当然これは日本軍の暗号で、それを傍受していたアメリカ人は意味はさっぱり分からず「虎のように攻めてきた!」と本国に連絡したという話も残されています。そして1970年に公開された『トラ・トラ・トラ!』というタイトルが付けられた戦争映画は、なんとアメリカと日本の合同で制作されています。そうはいってもアメリカ主導で制作されている映画ですので、当然ながら戦勝国側から日本をコキおろすような内容かと思いきや、かなり中立な視点で真珠湾攻撃を描いてあるので、正直驚きました。もちろん所詮は映画ですから実際の史実とは言えませんが一度は観ていただくのも有りだと思います。
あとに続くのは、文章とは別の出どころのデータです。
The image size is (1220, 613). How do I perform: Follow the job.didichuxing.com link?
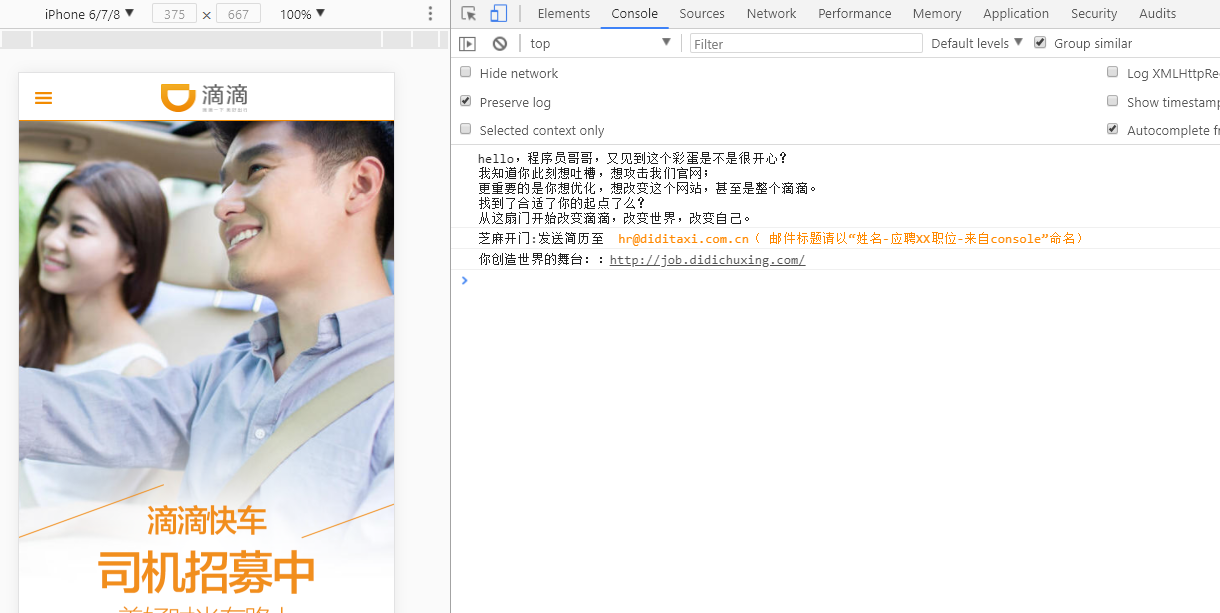[x=707, y=259]
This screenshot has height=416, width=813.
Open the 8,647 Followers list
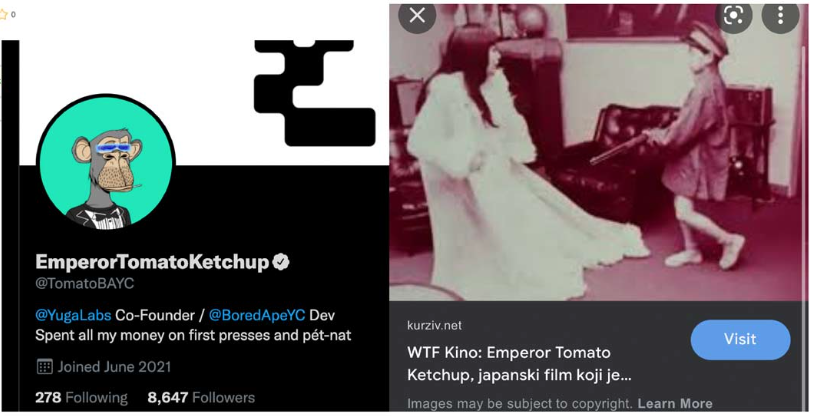201,397
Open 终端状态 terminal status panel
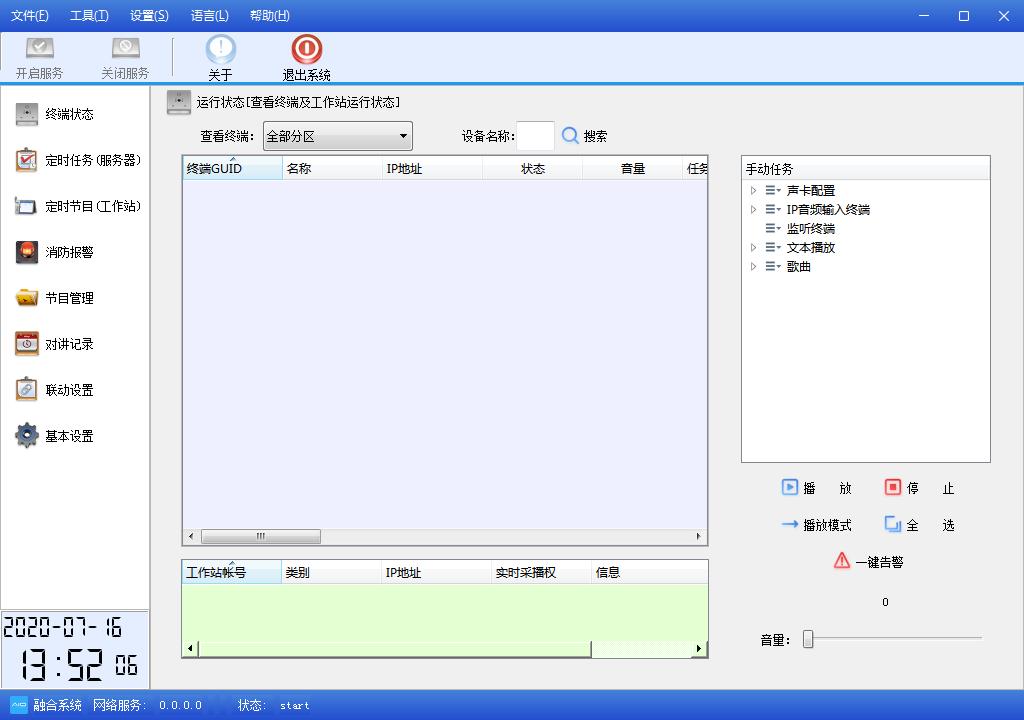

話が逸れてしまいましたが、真珠湾攻撃は今から77年前の出来事です。勝利の暗号にトラ・トラ・トラを使うくらいなのですから当時の人達には1400年前の、毘沙門天の話が当たり前のように伝わっていたということです。ところが今はもう日本国民のほとんどが知らないのではないでしょうか。このまま放置したのでは日本の正しい姿はどんどん消えてしまいますので、これを読んだ方はこの話を子々孫々(おおげさ)にまで伝えて欲しいものです。

こちらのお寺は山全体がまるで何かのテーマパークのように伽藍が立ち並んでいて、とても全部を語りつくせませんが大事な所だけを解説したいと思います。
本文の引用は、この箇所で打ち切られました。